Il gennaio 2024 per le carceri italiane è stato duro. Si contano molti decessi per malattia o vecchiaia tra i detenuti e 14 suicidi, tanto che si è tenuta un’interrogazione parlamentare al ministro Nordio: il clima è teso. Vale la pena allora riferire un momento assai diverso, una mattinata festosa vissuta nella Casa di reclusione di Opera, un momento di serenità che ha regalato una scintilla di gioia, almeno a chi l’ha saputa riconoscere.



L’estate scorsa sono stati realizzati tre “campetti”, con fondo in erba sintetica, per potervi giocare a calcetto o a pallavolo. Dotati delle necessarie attrezzature (porte, reti, palloni…), persino i muri sono dipinti da allegri murales. L’idea è partita da due enti che agiscono a Opera: Talenti all’Opera, animato dagli Scout Agesci, e Associazione In Opera. Uniti in una cordata hanno presentato un progetto alla Fondazione Decathlon che lo ha accolto, finanziando i lavori. La direzione dell’istituto ha caldeggiato l’iniziativa e per questo va ringraziata. Il 29 gennaio i membri del direttivo della Fondazione Decathlon sono venuti tutti qui: una dozzina di persone, molte delle quali non avevano mai avuto contatti o esperienze con il mondo carcerario. La mattinata freddissima è iniziata visitando i tre campetti, collocati in differenti aree esterne al complesso e incontrando i detenuti che si erano organizzati per un torneo inaugurale; ci sono stati brevi discorsi di saluto e poi via: torneo! E già lì si è capito che la mattinata sarebbe stata anomala: il gelo invernale mordeva, ma sembrava non incidere più di tanto sulla temperatura dell’incontro: da un lato gli “atleti” erano carichi per le partite che stavano per iniziare, dall’altro gli ospiti di Decathlon erano contenti di vedere il buon esito del lavoro. L’inaugurazione formale dei campi è stata coinvolgente. Poi gli ospiti sono stati condotti in visita alle principali strutture del carcere: palestra, biblioteca, laboratori e officine nelle quali lavorano parecchi reclusi. Fatto inconsueto, sono stati accompagnati da alcuni detenuti che hanno illustrato e descritto le attività che vi si tengono.

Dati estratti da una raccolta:

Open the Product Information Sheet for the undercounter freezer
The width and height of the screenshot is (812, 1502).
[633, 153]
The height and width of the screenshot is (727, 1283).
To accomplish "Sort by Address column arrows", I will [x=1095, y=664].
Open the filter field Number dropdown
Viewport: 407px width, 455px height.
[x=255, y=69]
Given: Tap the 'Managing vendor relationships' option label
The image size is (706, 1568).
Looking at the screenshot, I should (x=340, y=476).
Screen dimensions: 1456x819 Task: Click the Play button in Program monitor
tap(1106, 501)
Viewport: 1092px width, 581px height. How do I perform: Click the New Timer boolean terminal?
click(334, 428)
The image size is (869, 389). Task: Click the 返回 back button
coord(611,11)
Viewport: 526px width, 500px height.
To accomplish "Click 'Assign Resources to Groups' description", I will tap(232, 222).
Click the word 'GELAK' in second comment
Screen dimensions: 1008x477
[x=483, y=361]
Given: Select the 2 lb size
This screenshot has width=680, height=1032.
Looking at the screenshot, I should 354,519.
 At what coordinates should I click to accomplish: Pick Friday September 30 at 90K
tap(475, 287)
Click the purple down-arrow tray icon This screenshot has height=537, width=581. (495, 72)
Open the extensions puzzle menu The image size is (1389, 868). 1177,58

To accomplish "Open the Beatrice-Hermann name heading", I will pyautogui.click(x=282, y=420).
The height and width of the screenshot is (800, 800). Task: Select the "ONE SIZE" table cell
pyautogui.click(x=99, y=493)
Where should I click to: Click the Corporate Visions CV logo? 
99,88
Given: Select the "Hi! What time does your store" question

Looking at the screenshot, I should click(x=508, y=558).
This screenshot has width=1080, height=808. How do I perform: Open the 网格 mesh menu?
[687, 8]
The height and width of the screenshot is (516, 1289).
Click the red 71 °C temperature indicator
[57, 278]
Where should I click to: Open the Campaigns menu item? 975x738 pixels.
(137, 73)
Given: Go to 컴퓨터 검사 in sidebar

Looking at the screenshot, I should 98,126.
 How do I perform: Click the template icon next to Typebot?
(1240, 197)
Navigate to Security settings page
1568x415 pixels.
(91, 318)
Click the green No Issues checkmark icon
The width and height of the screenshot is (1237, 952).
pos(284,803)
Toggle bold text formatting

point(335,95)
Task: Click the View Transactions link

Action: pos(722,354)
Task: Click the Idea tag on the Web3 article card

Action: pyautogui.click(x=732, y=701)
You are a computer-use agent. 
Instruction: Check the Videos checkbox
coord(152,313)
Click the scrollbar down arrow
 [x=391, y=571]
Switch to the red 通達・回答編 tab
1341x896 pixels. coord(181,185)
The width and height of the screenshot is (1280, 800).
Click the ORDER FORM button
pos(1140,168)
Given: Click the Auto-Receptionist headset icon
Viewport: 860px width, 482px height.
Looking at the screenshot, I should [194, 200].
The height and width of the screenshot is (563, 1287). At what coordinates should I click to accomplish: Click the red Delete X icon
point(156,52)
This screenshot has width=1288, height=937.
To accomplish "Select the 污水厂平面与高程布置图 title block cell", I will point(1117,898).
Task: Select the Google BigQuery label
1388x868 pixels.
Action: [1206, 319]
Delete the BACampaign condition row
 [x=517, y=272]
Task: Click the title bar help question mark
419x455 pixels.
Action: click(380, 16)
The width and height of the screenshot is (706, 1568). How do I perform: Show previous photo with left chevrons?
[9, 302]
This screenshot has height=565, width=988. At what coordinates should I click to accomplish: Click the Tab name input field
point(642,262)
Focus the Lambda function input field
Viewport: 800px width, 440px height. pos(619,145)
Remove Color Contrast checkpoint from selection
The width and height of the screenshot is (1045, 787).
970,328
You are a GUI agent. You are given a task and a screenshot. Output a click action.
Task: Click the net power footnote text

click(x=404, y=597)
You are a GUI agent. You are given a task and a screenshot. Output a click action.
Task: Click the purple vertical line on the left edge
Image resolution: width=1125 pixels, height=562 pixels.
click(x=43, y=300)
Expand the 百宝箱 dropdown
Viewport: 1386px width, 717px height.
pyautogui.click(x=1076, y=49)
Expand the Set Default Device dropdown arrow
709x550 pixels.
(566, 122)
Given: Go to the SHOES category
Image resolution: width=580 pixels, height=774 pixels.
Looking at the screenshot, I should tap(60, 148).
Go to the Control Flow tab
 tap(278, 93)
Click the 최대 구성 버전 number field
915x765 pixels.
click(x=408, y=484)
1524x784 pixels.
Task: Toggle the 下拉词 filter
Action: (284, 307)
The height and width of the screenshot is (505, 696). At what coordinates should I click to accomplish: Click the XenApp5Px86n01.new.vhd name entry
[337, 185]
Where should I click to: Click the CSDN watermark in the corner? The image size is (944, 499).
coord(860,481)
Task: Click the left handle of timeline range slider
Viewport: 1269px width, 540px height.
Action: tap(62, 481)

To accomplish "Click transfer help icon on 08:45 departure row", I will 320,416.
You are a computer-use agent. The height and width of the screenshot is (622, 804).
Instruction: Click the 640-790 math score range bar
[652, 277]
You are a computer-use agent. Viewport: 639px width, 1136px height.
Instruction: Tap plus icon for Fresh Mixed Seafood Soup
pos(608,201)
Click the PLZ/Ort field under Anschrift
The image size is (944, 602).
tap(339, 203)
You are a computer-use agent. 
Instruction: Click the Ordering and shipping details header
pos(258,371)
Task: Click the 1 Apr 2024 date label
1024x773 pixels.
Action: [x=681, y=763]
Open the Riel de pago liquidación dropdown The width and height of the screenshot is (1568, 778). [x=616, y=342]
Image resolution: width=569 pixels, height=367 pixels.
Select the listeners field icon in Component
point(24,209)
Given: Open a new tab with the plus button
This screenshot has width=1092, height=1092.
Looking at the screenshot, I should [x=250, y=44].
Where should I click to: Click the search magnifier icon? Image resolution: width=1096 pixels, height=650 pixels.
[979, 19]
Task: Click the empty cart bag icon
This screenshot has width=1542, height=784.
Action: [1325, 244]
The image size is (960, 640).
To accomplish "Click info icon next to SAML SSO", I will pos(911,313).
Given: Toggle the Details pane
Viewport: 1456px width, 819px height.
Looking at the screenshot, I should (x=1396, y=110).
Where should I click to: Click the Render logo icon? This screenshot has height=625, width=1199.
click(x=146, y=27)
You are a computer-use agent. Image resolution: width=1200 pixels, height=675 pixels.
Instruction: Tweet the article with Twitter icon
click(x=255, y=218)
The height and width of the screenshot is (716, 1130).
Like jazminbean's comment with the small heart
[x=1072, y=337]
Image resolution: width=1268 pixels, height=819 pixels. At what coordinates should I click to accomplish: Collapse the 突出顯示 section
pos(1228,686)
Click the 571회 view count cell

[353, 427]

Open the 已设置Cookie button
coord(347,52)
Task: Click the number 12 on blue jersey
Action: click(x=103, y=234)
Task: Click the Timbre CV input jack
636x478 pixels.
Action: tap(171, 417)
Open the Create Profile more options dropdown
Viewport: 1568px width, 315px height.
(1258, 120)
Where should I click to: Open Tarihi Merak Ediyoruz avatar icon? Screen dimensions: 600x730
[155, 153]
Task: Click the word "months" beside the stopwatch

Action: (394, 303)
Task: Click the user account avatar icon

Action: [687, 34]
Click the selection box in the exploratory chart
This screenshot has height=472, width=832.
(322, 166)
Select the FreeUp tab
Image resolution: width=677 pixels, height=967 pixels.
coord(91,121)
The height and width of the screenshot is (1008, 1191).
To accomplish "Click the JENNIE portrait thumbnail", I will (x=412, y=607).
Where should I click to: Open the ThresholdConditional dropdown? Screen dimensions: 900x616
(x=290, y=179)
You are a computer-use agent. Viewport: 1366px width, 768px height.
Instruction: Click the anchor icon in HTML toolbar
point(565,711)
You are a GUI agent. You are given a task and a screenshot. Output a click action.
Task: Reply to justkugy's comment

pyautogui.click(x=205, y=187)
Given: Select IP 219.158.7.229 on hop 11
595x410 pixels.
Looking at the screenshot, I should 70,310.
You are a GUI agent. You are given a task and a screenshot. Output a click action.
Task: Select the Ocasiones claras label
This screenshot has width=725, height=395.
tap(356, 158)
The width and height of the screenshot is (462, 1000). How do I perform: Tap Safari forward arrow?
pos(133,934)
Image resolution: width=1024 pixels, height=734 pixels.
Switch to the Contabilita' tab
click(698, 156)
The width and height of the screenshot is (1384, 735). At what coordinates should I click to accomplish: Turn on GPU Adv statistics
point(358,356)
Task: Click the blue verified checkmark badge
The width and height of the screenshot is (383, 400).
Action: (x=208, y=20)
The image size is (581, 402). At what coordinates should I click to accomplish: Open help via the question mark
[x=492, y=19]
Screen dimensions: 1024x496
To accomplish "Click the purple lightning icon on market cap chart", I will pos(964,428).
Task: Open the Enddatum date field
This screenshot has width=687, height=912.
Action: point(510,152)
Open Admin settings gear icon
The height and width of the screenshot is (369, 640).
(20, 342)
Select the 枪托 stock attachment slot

▶ _ELENCO ATTIVITÀ_
1. Stabilisci se le affermazioni (a), (b) e (c) concordano con il testo sul carcere di Opera, rispondendo sì o no e citando le parole del testo che lo decidono.
(a) I campetti sono stati realizzati l’inverno scorso.
(b) La Fondazione Decathlon ha finanziato i lavori.
(c) Tutti i membri del direttivo della Fondazione Decathlon avevano già esperienza del mondo carcerario.
2. Rispondi, per favore, alle domande seguenti sul testo sul carcere di Opera.
(a) Quanti suicidi tra i detenuti si contano nel gennaio 2024?
(b) Quale ente è animato dagli Scout Agesci?
(c) In che giorno sono venuti a Opera i membri del direttivo della Fondazione Decathlon?
3. Prosegui il testo sul carcere di Opera a partire dalla sua ultima frase.

▶ _SOLUZIONI_
1.
(a) No: «L’estate scorsa sono stati realizzati»
(b) Sì: «lo ha accolto, finanziando i lavori»
(c) No: «molte delle quali non avevano mai avuto contatti o esperienze con il mondo carcerario»

2.
(a) 14
(b) Talenti all’Opera
(c) Il 29 gennaio

3.
Vedere la palestra o la biblioteca sono stati momenti forti, perché nessuno degli ospiti si aspettava strutture così grandi e organizzate – tutti molto colpiti dall’area verde prospicente la biblioteca, dove i detenuti possono sedere all’aperto per leggere e studiare. Epocale la visita ai laboratori: la sartoria dove si producono borse e accessori per marchi famosi, le officine di assemblaggio di manufatti vari, la zona dedicata al lavoro di digitalizzazione di documenti da archiviare, il call-center, la redazione del giornale del carcere Opera News. Su tutti, il momento più sensibile è stato l’incontro al laboratorio di liuteria, dove il legno dei barconi che approdano a Lampedusa, trasportati fino a qui, viene trasformato in violini e altri strumenti musicali. Metamorfosi si chiama quel progetto, voluto dalla Fondazione Casa dello Spirito e delle Arti, e mai nome fu meglio scelto; Claudio, uno dei liutai, lo ha spiegato, dicendo quanto sia faticoso smontare i barconi per estrarre legno utilizzabile e come là in mezzo si trovino cose inaspettate.



Così dicendo ha mostrato la scarpina di un bambino, di tre anni al massimo, rimasta incastrata nell’angolo di una barca. La conservano in liuteria per ricordarsi quali storie nascondano i violini che costruiscono. E si sono viste le espressioni dei visitatori che capivano che cosa stessero davvero facendo le mani di coloro che lavorano lì, persone che, se sono qui, sono state giudicate colpevoli, sono stigmatizzate agli occhi dell’opinione vulgata, ma forse…

Poi tutti quelli che hanno partecipato all’inaugurazione, gli atleti, i detenuti ciceroni, gli ospiti di Decathlon, hanno trascorso un’ora insieme in una grande sala, mangiando la pizza prodotta dal forno di Opera e i dolcetti procurati dagli scout. Clima festoso, chiacchiere serene, distensione e ovunque il calore di una nascente amicizia. La Fondazione Decathlon fa tante cose buone e questa lo è moltissimo: grazie di cuore a tutti loro. Loro pure, andandosene, non finivano di ringraziare noi detenuti per quello che avevano ricevuto. Da non credere.